Rendered Fat Content

Fambly

fambly
Edgar Degas:
Henri Degas and His Niece Lucie Degas
(The Artist’s Uncle and Cousin)
(1875/76)


“ … Their marriage was long and contentious …”


Family's different. Whatever the usual rules entail, notable exceptions exist for family members. Greater patience might seem necessary, and such patience gets granted without making too much of a spectacle. Family served as the primary medium for your orientation in this world, much more than school, church, or other affiliations. It served as the teacher when nobody noticed anybody teaching anything and the student when nobody noticed anybody learning anything. Its lessons were subtle and sometimes profound. They helped set up patterns that would resonate in your behavior for generations. You probably passed some of them on to your children. You might notice a few appearing in your grandchildren, too. They represent the way your family works.

Families create their own language, which is slightly different from every other family's.
They adopt terms they stumble upon, like when my daughter referred to a discussion as a disgustion.

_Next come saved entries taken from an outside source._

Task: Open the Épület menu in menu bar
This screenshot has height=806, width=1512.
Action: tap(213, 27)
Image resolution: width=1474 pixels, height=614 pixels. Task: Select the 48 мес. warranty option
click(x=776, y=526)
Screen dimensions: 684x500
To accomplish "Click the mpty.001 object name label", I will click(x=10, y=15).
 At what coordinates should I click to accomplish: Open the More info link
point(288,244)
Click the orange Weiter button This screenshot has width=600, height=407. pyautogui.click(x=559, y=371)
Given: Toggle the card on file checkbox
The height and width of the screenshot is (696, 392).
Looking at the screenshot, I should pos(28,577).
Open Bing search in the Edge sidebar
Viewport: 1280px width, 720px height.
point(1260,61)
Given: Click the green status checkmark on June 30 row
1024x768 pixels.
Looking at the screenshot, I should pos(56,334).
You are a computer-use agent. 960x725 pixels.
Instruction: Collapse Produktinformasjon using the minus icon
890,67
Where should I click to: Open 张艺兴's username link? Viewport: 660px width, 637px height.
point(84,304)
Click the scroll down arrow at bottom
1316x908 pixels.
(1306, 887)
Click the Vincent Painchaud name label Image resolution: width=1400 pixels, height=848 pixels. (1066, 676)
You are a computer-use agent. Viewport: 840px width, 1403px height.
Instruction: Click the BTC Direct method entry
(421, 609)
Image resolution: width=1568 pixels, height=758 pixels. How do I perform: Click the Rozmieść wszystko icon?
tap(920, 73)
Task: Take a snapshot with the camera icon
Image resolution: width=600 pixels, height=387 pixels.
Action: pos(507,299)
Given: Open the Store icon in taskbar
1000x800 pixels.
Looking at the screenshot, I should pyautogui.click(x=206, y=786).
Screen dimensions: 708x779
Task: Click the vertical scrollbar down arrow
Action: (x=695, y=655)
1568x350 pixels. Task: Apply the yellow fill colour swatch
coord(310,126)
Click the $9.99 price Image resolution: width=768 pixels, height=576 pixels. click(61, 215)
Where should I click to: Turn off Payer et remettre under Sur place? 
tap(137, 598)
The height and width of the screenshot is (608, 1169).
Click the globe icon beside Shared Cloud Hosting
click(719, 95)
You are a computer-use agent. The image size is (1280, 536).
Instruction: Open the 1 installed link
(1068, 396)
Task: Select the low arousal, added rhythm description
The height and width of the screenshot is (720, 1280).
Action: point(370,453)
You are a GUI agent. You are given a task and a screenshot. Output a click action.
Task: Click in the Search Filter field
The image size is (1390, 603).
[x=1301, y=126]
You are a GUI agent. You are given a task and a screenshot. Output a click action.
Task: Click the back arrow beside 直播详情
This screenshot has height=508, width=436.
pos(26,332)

Forever after, discussions were spoken of as disgustions, as if in homage to our daughter's brilliance. I named this story Fambly in similar homage. Fambly has long been my personal term for Family. I don't usually use it in public, but reserve it especially for internal use, but when I say "Family," my inner ear hears me pronouncing it "Fambly." Fambly, then, will be my chosen title for this new series of stories. They will focus upon that most fundamental element of life, Fambly.

I chose Fambly as the focus of this series because my Fambly has been asking me to write down our Fambly stories. I became this generation's historian. With The Muse's invaluable assistance, we've broadened and extended the known family history, which has primarily been oral. With these Fambly stories, I will attempt to create more tangible and permanent footprints.

The Muse surprised me a few years back when she reported that she'd followed my paternal grandmother's heritage back to around 500 AD to a particular Roman Prefect whose progeny would contribute to creating some of the crowned heads of Europe. It shouldn't surprise anyone that a skilled administrator might focus their skills upon any civilization or that the infamous hoards might have recruited people with leadership skills to help stabilize their societies, too. The line included various court hangers-on, rarely any actual royalty, but always family of royalty. My paternal grandmother was never terribly regal. By the time I met her, she'd had a difficult life and worked as a live-in housekeeper. She made tuna sandwiches without the benefit of mayonnaise and chased us kids outside so she could watch "her shows" when she came to sit for us. I could imagine her reliving her regal past as an imagined cast member of The Edge Of Night.

This series snuck up on me. This being a leap year, Spring came just before the twentieth rather than just after, so I was unaware that I'd finished my prior series until after I'd already written the final chapter. I wrote that chapter as if it were any other, and upon reflection, this seems the most realistic way to create any final chapter. Ends might be best untidy. Completions might be most convincing if inadvertent, for none of us know what's coming, and that holds double for endings. We presume that our lives will just continue as they more or less always have when even a casual perusal of any Fambly history finds clear evidence that they don't and never have.

I am learning that some patterns persist across generations, even when nobody knows the background story. Who's to say what's genetic and what's not? Some habit your great-great-great-great grandfather was known for might have manifested in your behaviors, too. As I've discovered my forebears' stories, I've sometimes noticed strong and familiar resemblances across generations. These seem mysterious and might well be nothing more than accidental convergences or odd projections. It seems obvious that those who do not know their Fambly history couldn't possibly know themselves since we are unavoidably the product of our forebears, even when we remain unaware of them.

This story represents my continuing attempt to document my manner of living, an element of Fambly history most often missing. We might know dates and names and a few of the more prominent events, but we only very rarely stumble across much evidence of our anticedents' manner of living and how they went about making their living work. Were they philosophical or stoic, kind or mean, patient or faunching? My mother told the story of her grandmother stirring a batch of beer on her coal-burning stovetop. She was making it for her husband, who had once been her stepbrother before they married. She was spitting into that concoction and referring to her husband as a son-of-a-bitch. Their marriage was long and contentious and produced a batch of hellions! We'll meet the products of their union and many others before we find the end of these Fambly stories.